Instructions to follow => Scan the entries below and tally the lines that include "will". Return nothing but the tally.

[Data]

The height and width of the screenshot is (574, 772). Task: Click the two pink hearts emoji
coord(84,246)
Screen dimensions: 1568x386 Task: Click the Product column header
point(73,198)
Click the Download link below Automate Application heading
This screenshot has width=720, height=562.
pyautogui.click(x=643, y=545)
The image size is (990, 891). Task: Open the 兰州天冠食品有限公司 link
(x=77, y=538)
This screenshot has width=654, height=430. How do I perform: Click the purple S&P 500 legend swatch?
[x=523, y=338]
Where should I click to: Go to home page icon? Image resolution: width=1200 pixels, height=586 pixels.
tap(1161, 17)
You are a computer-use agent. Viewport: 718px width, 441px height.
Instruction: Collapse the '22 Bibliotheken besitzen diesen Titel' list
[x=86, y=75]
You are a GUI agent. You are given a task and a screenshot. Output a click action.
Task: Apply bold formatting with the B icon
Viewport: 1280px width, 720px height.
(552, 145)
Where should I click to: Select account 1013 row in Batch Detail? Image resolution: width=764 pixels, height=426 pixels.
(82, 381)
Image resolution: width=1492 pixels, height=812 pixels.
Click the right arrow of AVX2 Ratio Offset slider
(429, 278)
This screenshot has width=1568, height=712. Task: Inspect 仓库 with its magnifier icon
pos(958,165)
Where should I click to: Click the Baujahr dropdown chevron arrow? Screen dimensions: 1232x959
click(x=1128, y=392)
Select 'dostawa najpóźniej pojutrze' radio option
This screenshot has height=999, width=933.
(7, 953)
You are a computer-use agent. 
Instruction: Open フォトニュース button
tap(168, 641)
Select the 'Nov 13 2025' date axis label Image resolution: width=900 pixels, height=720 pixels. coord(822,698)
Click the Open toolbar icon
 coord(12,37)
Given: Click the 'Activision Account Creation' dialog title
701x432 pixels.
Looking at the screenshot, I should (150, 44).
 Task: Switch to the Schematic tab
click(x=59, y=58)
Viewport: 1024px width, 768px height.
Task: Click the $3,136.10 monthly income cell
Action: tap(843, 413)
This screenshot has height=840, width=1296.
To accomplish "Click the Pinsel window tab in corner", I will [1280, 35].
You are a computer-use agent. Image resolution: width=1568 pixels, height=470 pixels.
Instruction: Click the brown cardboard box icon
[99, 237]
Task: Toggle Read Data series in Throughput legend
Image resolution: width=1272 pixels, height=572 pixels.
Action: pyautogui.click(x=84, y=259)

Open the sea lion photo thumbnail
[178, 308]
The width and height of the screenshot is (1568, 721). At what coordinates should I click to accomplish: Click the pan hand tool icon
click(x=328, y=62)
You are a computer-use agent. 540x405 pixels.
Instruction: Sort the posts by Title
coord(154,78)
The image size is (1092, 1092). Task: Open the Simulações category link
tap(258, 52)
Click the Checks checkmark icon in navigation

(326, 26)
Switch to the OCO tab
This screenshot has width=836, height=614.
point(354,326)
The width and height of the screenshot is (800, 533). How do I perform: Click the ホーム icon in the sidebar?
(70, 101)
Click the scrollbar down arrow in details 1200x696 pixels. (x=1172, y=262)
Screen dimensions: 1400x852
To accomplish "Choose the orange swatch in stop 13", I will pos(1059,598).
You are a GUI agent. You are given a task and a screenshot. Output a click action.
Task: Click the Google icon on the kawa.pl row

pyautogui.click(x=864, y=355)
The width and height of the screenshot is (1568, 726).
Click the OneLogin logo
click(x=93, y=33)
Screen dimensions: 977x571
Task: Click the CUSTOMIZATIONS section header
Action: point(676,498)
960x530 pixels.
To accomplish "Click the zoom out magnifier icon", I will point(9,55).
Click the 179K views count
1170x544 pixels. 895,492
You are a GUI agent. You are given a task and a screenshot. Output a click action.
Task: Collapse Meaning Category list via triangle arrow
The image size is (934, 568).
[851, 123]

[/Data]

Result of the exercise => 3